Really? Enter Old Moore’s Alamanac.
The tome, now in its 253rd iteration, is a reliable stocking filler, even if you’re a sceptic when it comes to all things psychic. Its publishers are certainly happy with the strike rate of its most recent author, a mysterious man who is aged in his 50s, dabbles in the stock market, and has been forecasting the future for Irish readers since 2010.
First things first: It seems we are not all going to die in a nuclear fireball wrought by World War Three. So that’s positive.
Instead, we’ll have cyber hacking on an unprecedented scale, average weather (but a white Christmas next year), Antipodean property crashes, and the Dubs will win the football.
That one is probably less of shock.
We’ll have another global economic downturn and Tipp will win the hurling. Europe’s future of is right-wing. There’s more talk of a united Ireland within the EU, and of sex robots.

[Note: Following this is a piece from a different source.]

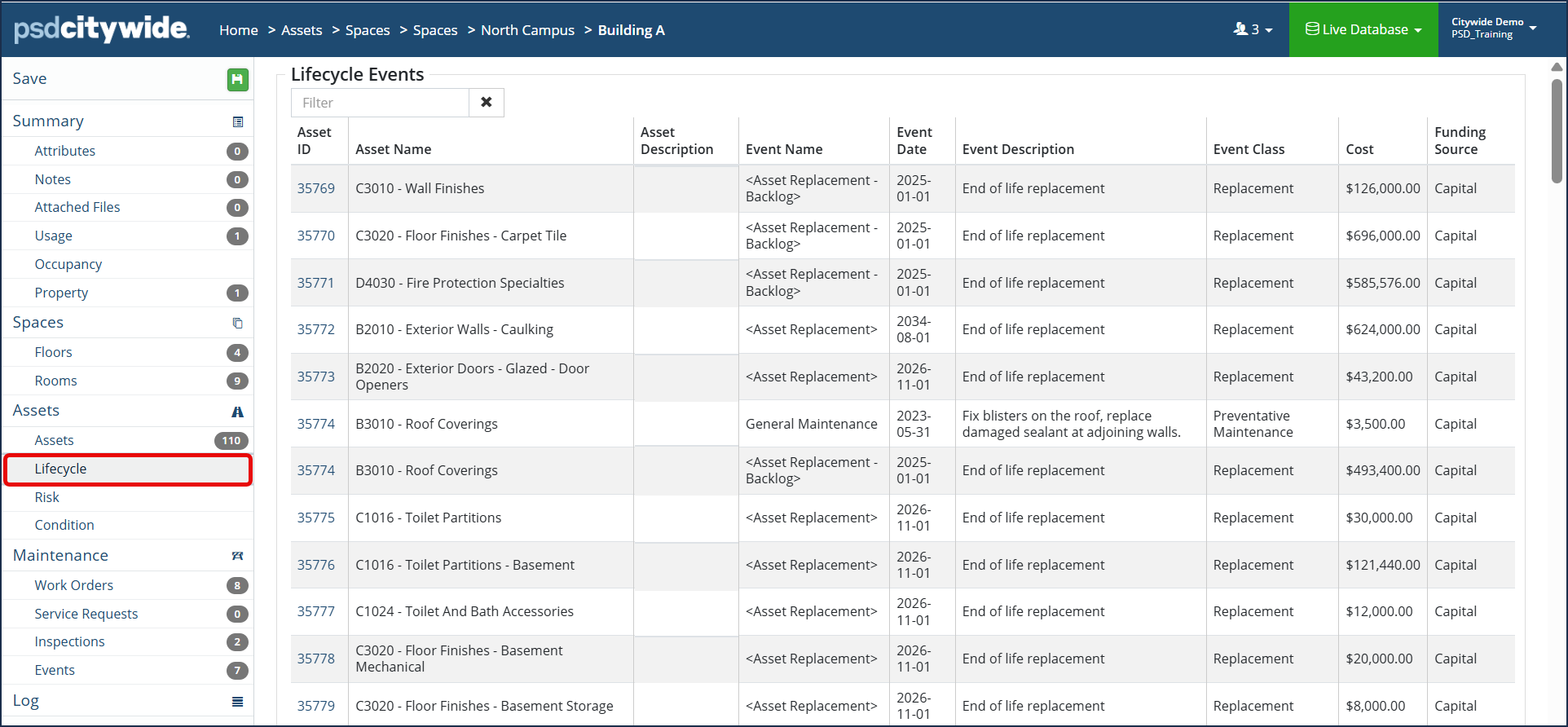1568x727 pixels.
Task: Click the green Save disk icon
Action: click(x=237, y=79)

Less dystopian, but no less worrying, there will be an international coffee shortage. In an unrelated development, scientists will crack some reverse ageing techniques.
The Moore’s soothsayer is very specific about some people: Actress Amy Huberman uncharacteristically loses her cool, but it seems she’s right to do so. US actor Will Smith’s family is set for controversy and British high society’s Pippa Middleton’s wedding might be held up, or not go off as planned.
Ireland is in danger of a lone-wolf style attack, and the coalition lurches towards the possibility of a new election amid stalled economic growth. North Korea’s leader, Kim Jong-un, we are told, loses the plot.
Can we take any of this to the bank? That’s uncertain, but it seems Moore’s man has form. Last year, he predicted the death of Fidel Castro and the possible rowing back of Obamacare, but didn’t quite forecast a Trump presidency.
However, he did say: “Unfortunately 2016 will be tumultuous; it’s not a year that will be remembered fondly.”
It might be time to ask Moore for the Lotto numbers.